# [本文]
□ □ □ □ □ □ □

教授はまず、「ダイオキシンはごみの焼却だけでなく、山火事や木材の燃焼や国によっては自動車のディーゼル燃料からも生成される。また、生物学的にも生成されるため、牛の胃袋の内容物、下水汚泥、コンポストからもダイオキシンが検出されている」と、ダイオキシンの多様な発生源に触れた後、「焼却において塩ビの量とダイオキシンの発生量との間には相関関係はない」と、ダイオキシン問題の塩ビ主犯説を明確に否定。さらに湖のセジメント(底質)など環境中のダイオキシン濃度は、1960年代をピークに近年低下してきている。一方1960年代以降も塩ビの生産量は増加していることから、環境におけるダイオキシン汚染と塩ビとの因果関係がないことも示唆されました。その上で、「適正な燃焼条件(高温焼却、滞留時間、撹拌および排ガスの急冷)を守れば十分ダイオキシンは防止できる」と、ごみ焼却時のダイオキシン生成が、ごみの組成よりも焼却方法・技術の問題であることを強調しました。

□ □ □ □ □ □ □

(記録データ)
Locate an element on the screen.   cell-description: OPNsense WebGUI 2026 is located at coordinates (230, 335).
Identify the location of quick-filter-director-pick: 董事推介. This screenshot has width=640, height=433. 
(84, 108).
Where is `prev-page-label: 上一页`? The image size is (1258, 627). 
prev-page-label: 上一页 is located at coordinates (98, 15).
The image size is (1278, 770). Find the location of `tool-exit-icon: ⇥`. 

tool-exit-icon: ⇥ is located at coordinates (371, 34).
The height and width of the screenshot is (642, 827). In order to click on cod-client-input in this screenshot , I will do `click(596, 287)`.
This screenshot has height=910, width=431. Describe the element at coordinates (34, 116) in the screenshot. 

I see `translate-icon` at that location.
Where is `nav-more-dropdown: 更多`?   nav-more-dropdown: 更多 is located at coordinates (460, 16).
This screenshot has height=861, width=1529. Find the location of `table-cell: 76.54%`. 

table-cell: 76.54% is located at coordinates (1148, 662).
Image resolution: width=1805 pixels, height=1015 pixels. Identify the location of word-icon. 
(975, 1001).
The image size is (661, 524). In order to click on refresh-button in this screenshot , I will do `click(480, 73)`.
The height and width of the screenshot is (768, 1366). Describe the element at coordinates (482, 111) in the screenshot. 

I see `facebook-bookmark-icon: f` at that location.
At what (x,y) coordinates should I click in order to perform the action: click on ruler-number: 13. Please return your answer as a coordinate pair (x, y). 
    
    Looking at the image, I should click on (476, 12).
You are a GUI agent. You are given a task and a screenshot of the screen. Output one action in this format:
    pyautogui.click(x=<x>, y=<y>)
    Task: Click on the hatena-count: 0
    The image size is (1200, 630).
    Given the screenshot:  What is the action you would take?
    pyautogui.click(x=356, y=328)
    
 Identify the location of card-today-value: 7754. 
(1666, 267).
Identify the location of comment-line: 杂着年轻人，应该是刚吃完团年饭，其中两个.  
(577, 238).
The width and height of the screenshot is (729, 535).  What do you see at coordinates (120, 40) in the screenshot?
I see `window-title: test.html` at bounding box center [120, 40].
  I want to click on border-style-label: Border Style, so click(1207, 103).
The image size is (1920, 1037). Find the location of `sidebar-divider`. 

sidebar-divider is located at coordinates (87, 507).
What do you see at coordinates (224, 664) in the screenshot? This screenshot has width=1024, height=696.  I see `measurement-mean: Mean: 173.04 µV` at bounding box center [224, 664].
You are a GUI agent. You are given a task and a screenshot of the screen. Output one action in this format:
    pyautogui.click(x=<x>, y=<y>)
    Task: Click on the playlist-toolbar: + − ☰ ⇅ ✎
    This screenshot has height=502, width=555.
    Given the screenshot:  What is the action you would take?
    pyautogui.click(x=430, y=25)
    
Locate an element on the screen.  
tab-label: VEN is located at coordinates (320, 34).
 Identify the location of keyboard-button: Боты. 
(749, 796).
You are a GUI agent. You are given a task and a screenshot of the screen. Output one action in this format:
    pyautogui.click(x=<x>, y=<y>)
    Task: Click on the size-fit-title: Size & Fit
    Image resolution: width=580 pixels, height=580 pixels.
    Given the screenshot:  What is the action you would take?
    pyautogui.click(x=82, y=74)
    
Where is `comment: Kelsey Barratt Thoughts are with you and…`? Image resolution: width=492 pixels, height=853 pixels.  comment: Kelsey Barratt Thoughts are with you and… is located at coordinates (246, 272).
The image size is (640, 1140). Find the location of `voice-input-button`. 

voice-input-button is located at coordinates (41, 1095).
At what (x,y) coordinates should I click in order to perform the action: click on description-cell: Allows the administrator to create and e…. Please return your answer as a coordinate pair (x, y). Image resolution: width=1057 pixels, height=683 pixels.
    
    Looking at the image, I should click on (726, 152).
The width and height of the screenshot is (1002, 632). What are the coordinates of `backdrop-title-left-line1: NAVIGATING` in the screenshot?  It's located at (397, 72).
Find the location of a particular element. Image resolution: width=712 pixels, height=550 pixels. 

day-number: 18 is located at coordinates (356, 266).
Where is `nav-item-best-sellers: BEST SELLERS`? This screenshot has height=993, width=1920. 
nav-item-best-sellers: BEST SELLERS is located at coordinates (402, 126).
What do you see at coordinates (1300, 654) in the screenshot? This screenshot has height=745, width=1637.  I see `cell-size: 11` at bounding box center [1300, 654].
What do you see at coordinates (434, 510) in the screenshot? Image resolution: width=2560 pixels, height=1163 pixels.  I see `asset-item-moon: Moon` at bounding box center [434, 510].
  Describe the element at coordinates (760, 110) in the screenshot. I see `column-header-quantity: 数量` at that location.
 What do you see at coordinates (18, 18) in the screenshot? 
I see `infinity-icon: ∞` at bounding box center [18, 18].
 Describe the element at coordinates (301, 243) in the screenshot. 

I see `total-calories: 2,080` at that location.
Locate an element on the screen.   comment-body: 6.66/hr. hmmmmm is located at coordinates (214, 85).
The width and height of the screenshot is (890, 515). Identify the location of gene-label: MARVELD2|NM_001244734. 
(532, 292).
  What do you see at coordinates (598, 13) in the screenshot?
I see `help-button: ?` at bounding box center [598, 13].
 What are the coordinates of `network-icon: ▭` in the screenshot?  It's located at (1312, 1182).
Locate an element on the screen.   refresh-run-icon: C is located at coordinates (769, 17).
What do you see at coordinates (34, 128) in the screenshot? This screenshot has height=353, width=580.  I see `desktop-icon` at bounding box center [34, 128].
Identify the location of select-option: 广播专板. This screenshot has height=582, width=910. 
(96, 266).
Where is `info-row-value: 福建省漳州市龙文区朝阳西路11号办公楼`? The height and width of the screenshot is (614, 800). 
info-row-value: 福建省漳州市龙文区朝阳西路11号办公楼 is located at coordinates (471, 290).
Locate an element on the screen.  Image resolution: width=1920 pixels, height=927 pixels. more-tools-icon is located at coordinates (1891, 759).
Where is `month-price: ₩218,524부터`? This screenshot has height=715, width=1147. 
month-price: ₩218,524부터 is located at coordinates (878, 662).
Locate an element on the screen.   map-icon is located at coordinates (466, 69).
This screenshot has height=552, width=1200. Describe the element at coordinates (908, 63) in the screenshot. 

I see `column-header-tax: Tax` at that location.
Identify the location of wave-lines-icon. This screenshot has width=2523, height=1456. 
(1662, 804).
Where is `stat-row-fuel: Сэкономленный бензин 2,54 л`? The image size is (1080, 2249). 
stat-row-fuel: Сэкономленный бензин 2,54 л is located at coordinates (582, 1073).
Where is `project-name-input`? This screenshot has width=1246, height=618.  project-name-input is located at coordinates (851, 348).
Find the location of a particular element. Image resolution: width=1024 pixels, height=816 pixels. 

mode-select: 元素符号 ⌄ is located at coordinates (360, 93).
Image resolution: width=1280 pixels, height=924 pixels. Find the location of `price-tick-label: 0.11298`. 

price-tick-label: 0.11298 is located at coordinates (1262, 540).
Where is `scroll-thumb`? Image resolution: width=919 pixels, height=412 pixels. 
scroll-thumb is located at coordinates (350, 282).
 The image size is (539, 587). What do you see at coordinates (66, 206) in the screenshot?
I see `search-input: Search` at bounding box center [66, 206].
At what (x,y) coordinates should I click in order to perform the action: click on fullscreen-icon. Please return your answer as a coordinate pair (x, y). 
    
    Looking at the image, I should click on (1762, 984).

□ □ □ □ □ □ □

# [課題内容]
ダイオキシンについての本文をもとに、次の問いに答えよ。
1. 生物学的にも生成されるため、ダイオキシンが検出されているものとして挙げられているのは何か。
2. 湖のセジメント(底質)など環境中のダイオキシン濃度がピークだったのはいつか。
3. 「適正な燃焼条件」として括弧内に示されている四つは何か。
本文だけを手がかりにすること。

# [解答]
1. 牛の胃袋の内容物、下水汚泥、コンポスト
2. 1960年代
3. 高温焼却、滞留時間、撹拌、排ガスの急冷